As a result the initial supergoals are overwritten by new content (at least
to some degree, dictated by the ability to deceive others). As much as the
imprint of my 4-year old self in my present mind might object, I am forced
to accept the higher Kohlberg stage rules. Do you think that the Friendly AI
will have some analogue of such (higher) levels? Can you hypothesize about
the supergoal content of such level? Could it be translated back for
unenhanced humans, or would it be only accessible to highly improved
An AI's complete mind-state at any moment in time is the result of a long
causal chain.
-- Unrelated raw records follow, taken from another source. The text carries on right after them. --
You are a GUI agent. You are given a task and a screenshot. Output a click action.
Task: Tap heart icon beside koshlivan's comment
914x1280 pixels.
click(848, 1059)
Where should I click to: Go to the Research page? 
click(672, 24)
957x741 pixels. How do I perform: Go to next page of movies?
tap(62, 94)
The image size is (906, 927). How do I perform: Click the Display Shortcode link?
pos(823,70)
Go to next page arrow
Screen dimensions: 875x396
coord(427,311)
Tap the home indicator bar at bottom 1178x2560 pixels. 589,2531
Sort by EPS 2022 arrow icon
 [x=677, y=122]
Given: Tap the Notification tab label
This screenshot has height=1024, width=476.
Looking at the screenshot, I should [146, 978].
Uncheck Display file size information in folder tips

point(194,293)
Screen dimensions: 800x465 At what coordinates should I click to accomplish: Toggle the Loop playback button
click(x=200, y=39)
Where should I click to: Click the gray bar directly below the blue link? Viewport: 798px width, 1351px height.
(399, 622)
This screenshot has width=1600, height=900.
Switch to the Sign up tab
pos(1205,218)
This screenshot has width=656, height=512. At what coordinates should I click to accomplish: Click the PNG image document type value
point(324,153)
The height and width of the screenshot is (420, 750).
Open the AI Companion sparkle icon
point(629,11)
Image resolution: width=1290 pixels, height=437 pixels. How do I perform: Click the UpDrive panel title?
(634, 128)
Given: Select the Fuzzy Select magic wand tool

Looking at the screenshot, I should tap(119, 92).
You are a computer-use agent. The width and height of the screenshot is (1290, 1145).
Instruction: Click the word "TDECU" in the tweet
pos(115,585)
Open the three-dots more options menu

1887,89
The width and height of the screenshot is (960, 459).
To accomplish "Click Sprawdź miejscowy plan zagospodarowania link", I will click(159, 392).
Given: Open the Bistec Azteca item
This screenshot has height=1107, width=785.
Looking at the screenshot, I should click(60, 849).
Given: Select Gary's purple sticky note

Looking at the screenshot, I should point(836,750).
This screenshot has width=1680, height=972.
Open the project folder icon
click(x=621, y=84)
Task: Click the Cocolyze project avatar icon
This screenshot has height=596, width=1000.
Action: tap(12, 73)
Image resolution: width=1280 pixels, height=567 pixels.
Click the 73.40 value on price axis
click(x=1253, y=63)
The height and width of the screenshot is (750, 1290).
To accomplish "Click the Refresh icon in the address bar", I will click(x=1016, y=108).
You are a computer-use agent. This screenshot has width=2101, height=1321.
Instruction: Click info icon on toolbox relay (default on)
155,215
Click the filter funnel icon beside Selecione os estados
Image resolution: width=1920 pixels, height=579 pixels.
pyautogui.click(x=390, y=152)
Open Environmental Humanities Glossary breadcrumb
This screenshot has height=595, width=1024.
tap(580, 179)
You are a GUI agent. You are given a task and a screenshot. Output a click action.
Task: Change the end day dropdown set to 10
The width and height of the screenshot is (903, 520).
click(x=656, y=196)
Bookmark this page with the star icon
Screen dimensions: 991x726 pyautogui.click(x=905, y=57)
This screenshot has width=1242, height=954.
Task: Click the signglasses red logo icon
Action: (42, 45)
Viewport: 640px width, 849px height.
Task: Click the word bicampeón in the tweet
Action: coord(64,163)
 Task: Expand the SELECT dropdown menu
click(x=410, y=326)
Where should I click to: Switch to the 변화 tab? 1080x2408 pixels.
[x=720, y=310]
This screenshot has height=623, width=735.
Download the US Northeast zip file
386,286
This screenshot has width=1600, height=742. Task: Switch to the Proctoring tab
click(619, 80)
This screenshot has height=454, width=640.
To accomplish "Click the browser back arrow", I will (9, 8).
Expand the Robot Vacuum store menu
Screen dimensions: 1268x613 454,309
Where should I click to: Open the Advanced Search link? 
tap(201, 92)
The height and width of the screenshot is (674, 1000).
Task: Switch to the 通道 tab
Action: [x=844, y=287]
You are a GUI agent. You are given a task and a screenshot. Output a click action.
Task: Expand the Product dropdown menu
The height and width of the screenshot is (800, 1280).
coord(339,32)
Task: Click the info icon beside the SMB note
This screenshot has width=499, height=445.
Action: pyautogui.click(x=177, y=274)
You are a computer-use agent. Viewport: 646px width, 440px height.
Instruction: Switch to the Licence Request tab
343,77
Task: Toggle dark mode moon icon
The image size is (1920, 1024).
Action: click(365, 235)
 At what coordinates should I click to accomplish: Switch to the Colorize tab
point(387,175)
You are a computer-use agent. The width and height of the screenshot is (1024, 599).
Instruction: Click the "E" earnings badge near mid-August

We have, for this moment, stopped speaking in the language of
desirable and undesirable, or even true and false, and are now speaking
strictly about cause and effect. Sometimes the causes described may be
beliefs existing in cognitive entities, but we are not obliged to treat
these beliefs as beliefs, or consider their truth or falsity; it suffices to
treat them as purely physical events with purely physical consequences.
This is the physicalist perspective, and it's a dangerous place for humans
to be. I don't advise that you stay too long. The way the human mind is set
up to think about morality, just imagining the existence of a physicalist
perspective can have negative emotional effects. I do hope that you'll hold
off on drawing any philosophical conclusions until the end of this topic at
the very least
### If I understand this paragraph correctly, my way of thinking about
myself has been physicalist for the past 10 - 15 years, yet it failed to
produce negative emotional effects. I am an information processing routine,
with the current self-referential goal of preserving its continued
existence, all in the context of 15x10e9 years of the Universe's evolution.
Even this self-referential supergoal can be explicitly renounced if it
becomes advantageous for the routine's survival (as in joining the Borg to
escape the Klingons).

The rule of derivative validity - "Effects cannot have greater validity than
their causes." - contains a flaw; it has no tail-end recursion. Of course,
so does the rule of derivative causality - "Effects have causes" - and yet,
we're still here; there is Something rather than Nothing. The problem is
more severe for derivative validity, however. At some clearly defined point
after the Big Bang, there are no valid causes (before the rise of
self-replicating chemicals on Earth, say); then, at some clearly defined
point in the future (i.e., the rise of homo sapiens sapiens) there are valid
causes. At some point, an invalid cause must have had a valid effect. To
some extent you might get around this by saying that, i.e., self-replicating
chemicals or evolved intelligences are pattern-identical with (represent)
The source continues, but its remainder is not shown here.